Before Tom has a chance to make more Dust Bowl analogies, Eric --along with the rest of the now-19-year-olds-- awakens from his coma, quickly bashing his father's head in before Tom pushes the silent but super strong kid out a window. 

As you might expect, Eric was just the beginning. The world's best-rested teenagers are ready for action, with their main goal seeming to be the eradication of everyone over the age of 19. Tom quickly teams up with his nurse ex-wife Jean, her brother Sam, the police chief and his wife (the other big name, Dee Wallace), and a pair of just over-the-coma age twin teenagers who can occasionally blend in with their younger, more violent counterparts. 

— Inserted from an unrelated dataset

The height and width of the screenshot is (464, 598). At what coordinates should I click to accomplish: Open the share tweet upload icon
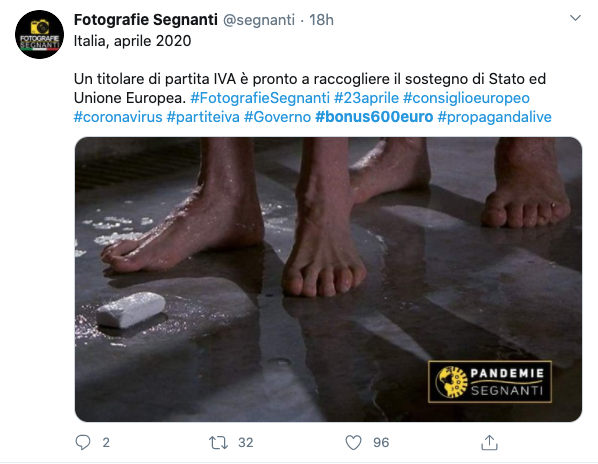click(489, 442)
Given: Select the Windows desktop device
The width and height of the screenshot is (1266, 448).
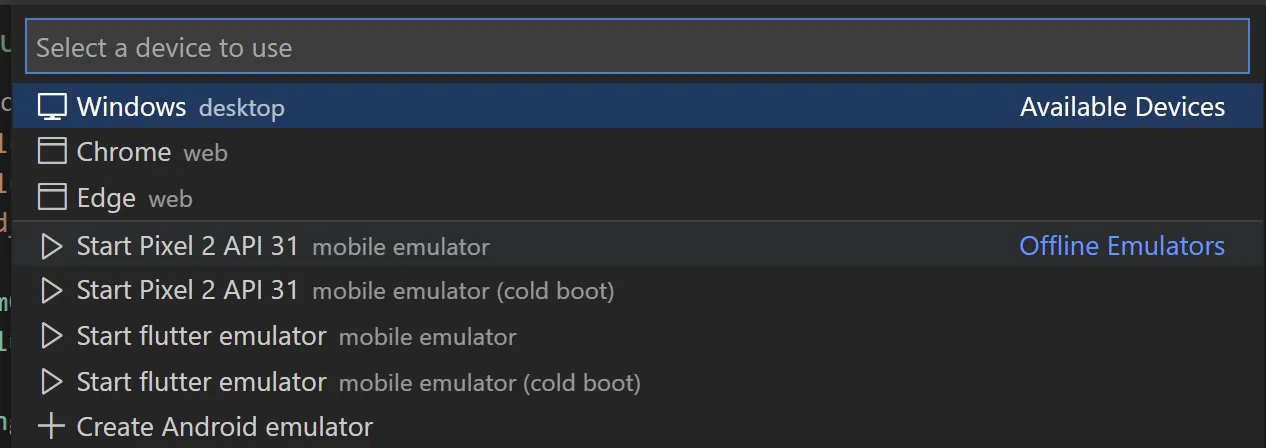Looking at the screenshot, I should click(131, 107).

What starts as a meditative Children of Men-ish speculative horror fiction quickly turns into a messy blend of zombie-ish sieges and religious discourse. Some brief googling leads me to believe The Plague lost a lot between script and final under-90 minute streaming watch. It's a shame, because the premise is clearly rife with possibility, and some of the details (the twins' confusion over where they belong, Tom's need for forgiveness, STEINBECK) are too specific to have been intended for the underdeveloped rush job they ultimately get. 

Director Hal Masonberg (who co-wrote with Teal Minton) doesn't have many credits, but he shows some promise here. Yes, there's a sheen of very cheap and fast filmmaking, but there are also some suspenseful payoffs and for the most part, a cast that knows what it's doing and gives their all, even when the Village of the Damned-ish storyline wanders into a completely different tone of supernatural spirituality. Overall, it's more than a bit a mess, but still: you can see kernels of something decent.

In case you haven't guessed, 39 years of watching horror movies has loosened my standards. 

High Points
When the opening credits were nothing but classical piano, I was worried that we were stuck with the kind of genre film that wasted its budget on a post-Dawson's Creek and was working through a public domain dump for its score. But you know what? The Plague's music, when it IS purely instrumental, is quite good at building the right mood

Low Points
It's always a bad sign when the most fascinating part of your film comes 5 minutes in via a news update about how the world has changed, then you realize the movie you're watching is never going to address that again and instead center all of its physical and speculative action in this one small personality-free town

Lessons Learned
Never trust a grieving mother alone with the zombified version of her daughter 

Moody teenagers have a bond no slightly more optimistic adult can dare break

Sigh. (Clive Barker's) The Plague is busting with promises it just didn't have the ability or resources to deliver on. It's certainly more interesting than most other films of its ilk and budget streaming on Amazon Prime, so you could do worse. Go in with modest expectations.

Monday, January 10, 2022

Black Mirror Revisit: San Junipero

Last year, I compiled a non-definitive ranking of Black Mirror episodes. Once a month, I revisit an episode, starting from the bottom. We're moving up the list today to my #6, one of the best received of the bunch, the Emmy-winning San Junipero.

The Talent:
Showrunner/writer Charlie Brooker brought in Be Right Back's Owen Harris to direct, fitting in some ways as San Junipero is something of a brighter take on a similar story. Harris would go on to also helm Striking Vipers. Also of note: San Junipero stars slightly-before-they-were-more famous Mackenzie Davis and Gugu Mbatha-Raw.

The Setup:
Yorkie is a tourist visiting San Junipero, a pristine beach-side area filled with attractive young people and '80s style arcade clubs. Introverted but eager, Yorkie catches the eye of life of the party Kelly, whose advances send her running. One week later, they're hooking up, but now it's Kelly who's backing away. 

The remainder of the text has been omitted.